→ **TAREFA A REALIZAR**
Dê prosseguimento ao texto sobre a exposição AI-5 50 Anos – Ainda Não Terminou de Acabar, começando logo após a última frase apresentada.

→ **TRECHO DO DOCUMENTO**
“Quem começou a fazer arte a partir de 1964 teve apenas duas opções”, diz Cildo Meireles. “Ou ia fazer um trabalho ligado à realidade com uma visão crítica dela, correndo o risco de ser tachado de subversivo, ou então aceitava as regras impostas.” O depoimento do artista é para um vídeo presente na exposição AI-5 50 Anos – Ainda Não Terminou de Acabar, que está em cartaz no Instituto Tomie Ohtake. A mostra tem como objetivo resgatar obras e apresenta os efeitos, na arte, dos acontecimentos políticos do período de ditadura no Brasil.
O foco principal é a área de visuais, sem deixar outras manifestações culturais de fora. “A censura no teatro, na música e no cinema tiveram uma história mais midiática e com maior alcance popular”, explica o curador do Tomie, Paulo Miyada. “Isso não significa que a censura nas artes visuais não aconteceu ou não foi grave. Invertemos a hierarquia.”

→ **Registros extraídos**
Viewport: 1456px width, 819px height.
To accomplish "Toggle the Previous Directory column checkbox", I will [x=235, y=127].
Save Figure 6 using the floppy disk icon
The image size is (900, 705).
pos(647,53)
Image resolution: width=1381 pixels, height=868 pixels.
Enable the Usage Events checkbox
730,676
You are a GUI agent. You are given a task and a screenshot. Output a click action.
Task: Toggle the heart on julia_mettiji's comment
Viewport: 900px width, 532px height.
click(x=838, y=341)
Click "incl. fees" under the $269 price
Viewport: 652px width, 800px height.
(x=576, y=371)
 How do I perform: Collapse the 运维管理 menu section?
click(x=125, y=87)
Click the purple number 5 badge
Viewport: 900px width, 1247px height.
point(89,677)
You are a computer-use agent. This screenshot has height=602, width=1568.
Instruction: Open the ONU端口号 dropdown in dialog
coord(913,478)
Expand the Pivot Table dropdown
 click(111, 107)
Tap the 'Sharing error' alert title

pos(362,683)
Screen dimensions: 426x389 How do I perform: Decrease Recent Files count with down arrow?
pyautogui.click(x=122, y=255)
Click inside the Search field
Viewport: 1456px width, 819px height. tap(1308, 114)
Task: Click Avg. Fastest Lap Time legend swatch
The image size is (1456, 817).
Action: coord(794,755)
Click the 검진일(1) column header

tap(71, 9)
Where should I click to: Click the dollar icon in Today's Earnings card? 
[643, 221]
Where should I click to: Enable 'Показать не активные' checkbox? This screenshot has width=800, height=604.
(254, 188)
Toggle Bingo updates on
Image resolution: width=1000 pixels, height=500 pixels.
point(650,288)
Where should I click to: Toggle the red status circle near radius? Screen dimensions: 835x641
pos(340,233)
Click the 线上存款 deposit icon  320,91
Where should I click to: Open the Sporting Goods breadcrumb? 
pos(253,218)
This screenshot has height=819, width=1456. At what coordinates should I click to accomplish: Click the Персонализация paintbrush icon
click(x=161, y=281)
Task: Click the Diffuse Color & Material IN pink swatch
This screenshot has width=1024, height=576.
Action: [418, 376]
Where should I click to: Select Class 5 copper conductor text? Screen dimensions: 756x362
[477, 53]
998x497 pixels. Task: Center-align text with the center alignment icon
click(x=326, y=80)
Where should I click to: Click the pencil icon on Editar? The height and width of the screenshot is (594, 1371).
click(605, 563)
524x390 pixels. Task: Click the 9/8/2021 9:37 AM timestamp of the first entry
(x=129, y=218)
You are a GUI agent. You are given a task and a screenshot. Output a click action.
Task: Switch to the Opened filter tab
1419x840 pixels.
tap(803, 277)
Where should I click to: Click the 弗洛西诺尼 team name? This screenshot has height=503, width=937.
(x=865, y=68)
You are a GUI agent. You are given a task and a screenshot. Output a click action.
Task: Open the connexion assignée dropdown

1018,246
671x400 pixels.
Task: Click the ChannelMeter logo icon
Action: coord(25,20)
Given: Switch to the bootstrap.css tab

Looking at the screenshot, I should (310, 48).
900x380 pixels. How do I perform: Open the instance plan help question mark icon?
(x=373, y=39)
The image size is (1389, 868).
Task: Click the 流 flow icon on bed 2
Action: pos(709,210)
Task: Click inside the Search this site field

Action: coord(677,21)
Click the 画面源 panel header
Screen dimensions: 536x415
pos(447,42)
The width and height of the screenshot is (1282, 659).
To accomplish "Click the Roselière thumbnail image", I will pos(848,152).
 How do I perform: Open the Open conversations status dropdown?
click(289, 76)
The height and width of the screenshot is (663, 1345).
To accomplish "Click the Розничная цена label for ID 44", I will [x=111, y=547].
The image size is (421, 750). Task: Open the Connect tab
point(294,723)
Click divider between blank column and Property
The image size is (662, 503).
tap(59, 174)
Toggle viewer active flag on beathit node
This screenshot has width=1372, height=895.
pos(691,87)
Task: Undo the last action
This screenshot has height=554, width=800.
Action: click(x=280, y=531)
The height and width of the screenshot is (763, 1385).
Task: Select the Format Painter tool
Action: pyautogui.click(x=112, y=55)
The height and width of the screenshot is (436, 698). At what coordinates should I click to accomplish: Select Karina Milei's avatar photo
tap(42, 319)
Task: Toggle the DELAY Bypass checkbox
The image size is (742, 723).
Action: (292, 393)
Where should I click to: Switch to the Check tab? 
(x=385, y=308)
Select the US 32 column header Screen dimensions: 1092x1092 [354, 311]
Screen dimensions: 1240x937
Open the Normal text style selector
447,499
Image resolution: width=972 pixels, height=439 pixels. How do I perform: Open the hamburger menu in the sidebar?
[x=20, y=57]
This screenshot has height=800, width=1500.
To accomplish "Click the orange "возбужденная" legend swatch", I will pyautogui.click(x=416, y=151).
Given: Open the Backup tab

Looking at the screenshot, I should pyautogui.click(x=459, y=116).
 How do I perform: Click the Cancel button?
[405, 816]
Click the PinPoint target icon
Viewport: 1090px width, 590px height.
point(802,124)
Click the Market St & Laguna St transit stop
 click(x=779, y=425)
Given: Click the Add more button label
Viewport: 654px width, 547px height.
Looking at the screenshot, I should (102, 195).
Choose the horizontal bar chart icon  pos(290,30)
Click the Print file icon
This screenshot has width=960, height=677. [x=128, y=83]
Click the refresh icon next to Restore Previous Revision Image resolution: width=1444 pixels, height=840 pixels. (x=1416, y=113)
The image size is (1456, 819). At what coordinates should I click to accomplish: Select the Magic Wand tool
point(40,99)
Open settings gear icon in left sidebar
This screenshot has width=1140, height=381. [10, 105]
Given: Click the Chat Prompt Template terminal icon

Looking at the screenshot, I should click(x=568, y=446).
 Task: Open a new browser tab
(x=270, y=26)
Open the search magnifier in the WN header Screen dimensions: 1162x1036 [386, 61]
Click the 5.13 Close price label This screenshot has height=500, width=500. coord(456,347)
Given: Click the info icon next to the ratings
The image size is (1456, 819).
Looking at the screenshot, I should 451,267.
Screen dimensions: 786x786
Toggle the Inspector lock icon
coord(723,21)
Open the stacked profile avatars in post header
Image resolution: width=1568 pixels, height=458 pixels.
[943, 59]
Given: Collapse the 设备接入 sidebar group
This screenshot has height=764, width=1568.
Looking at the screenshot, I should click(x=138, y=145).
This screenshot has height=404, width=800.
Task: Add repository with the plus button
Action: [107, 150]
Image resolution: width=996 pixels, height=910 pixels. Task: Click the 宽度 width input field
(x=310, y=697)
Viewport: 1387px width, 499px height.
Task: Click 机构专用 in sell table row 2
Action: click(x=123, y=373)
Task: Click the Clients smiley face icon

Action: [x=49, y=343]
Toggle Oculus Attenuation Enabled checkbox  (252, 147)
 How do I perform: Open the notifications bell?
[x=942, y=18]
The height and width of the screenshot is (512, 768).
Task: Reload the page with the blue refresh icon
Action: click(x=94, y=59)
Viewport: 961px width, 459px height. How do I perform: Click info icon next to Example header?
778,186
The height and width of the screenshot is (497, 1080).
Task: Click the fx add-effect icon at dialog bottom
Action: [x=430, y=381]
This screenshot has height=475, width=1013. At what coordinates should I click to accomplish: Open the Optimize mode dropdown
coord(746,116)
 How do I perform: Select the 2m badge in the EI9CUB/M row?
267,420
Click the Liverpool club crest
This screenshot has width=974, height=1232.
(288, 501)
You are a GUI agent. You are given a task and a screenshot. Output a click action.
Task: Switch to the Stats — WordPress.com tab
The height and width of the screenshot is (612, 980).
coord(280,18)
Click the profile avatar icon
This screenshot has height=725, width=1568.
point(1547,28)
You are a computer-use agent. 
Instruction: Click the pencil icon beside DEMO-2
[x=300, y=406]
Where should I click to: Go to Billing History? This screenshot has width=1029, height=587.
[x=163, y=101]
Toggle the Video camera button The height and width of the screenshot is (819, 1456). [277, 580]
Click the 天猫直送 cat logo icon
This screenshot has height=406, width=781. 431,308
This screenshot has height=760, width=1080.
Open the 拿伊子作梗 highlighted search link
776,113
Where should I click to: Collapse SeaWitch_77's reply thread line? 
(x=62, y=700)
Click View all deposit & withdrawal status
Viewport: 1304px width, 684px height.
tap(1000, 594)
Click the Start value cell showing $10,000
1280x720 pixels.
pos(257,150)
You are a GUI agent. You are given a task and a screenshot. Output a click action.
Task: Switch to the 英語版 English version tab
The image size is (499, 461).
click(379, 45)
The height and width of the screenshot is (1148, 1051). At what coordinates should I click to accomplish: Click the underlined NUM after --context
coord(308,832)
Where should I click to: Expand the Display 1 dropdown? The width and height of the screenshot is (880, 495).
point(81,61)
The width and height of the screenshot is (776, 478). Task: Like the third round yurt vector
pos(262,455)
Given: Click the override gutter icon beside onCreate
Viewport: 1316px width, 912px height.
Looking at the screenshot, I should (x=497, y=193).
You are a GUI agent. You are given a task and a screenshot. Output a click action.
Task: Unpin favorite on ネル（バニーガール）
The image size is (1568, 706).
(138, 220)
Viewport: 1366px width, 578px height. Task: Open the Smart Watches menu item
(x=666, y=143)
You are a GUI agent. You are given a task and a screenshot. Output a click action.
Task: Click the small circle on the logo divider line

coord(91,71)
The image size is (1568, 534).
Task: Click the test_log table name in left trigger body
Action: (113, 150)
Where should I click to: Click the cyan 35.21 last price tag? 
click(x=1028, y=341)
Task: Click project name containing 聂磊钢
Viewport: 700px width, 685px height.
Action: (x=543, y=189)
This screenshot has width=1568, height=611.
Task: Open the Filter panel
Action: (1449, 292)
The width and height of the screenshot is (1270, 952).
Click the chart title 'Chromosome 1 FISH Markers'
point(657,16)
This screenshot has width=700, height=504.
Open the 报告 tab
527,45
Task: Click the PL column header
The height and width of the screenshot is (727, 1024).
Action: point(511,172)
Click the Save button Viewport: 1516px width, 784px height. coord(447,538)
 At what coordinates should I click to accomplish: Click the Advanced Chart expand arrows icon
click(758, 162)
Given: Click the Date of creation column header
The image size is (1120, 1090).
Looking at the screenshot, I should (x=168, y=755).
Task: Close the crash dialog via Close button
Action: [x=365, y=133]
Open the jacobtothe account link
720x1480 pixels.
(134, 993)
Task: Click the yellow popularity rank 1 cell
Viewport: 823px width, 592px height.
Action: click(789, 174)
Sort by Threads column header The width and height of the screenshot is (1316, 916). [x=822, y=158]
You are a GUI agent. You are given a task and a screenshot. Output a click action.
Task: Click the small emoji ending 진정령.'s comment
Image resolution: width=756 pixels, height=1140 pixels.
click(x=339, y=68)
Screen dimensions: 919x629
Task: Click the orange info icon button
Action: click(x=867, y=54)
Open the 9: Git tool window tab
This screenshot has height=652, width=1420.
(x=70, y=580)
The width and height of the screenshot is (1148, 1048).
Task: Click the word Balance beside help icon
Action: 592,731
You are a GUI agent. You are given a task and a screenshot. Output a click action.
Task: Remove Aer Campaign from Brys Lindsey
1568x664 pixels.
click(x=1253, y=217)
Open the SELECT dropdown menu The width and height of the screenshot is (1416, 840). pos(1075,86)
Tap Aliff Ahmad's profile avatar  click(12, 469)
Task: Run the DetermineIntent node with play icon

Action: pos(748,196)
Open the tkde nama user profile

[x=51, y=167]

→ **RESULTADO DO EXERCÍCIO**
A ideia para a exposição veio de debates realizados pelo instituto no ano passado, quando o tema da ditadura surgiu entre os convidados. “Decidimos que precisávamos falar de AI-5. Quisemos garantir uma lembrança forte”, afirma Paulo. A mostra se junta aos núcleos da exposição Histórias Afro-Atlânticas, em parceria com o Masp, que estão no Tomie, que falam justamente sobre resistência. “O instituto não está muito leve, mas foi uma escolha. Temos de abrir o campo da arte como um lugar de reflexão histórica.”
Inicialmente, a ideia de Miyada era pesquisar obras que não aconteceram, foram destruídas ou que tiveram sua circulação impedida pela censura militar. “A parte histórica se avolumou e exigiu uma abrangência. É quase como uma dívida.” Para dar conta de um tema tão vasto, o curador decidiu dividir a exposição em seis núcleos, que se relacionam com a violência do decreto do Ato Institucional Número 5, em 1968.
O primeiro núcleo trabalha a ideia de opinião no período entre 64 e 68; o segundo traz as consequências imediatas do AI-5 até o anos 1970; o terceiro traz a chamada “geração de guerrilha”, com obras de artistas como Antonio Manuel e Artur Barrio; o quarto traz a produção “marginal” experimental; o quinto tem críticas ao desenvolvimentismo do ideal de país promovido pela ditadura; e o sexto questiona a redemocratização na década de 1980.
Para artistas da época, que são lembrados na mostra, a retrospectiva histórica é fundamental. “Só a arte resiste à morte e à tragédia”, diz Anna Maria Maiolino. “A exposição é importantíssima porque vem recordar aqueles momentos e também, de certa maneira, exorciza, através das metáforas da arte e com documentações, aqueles tempos difíceis.”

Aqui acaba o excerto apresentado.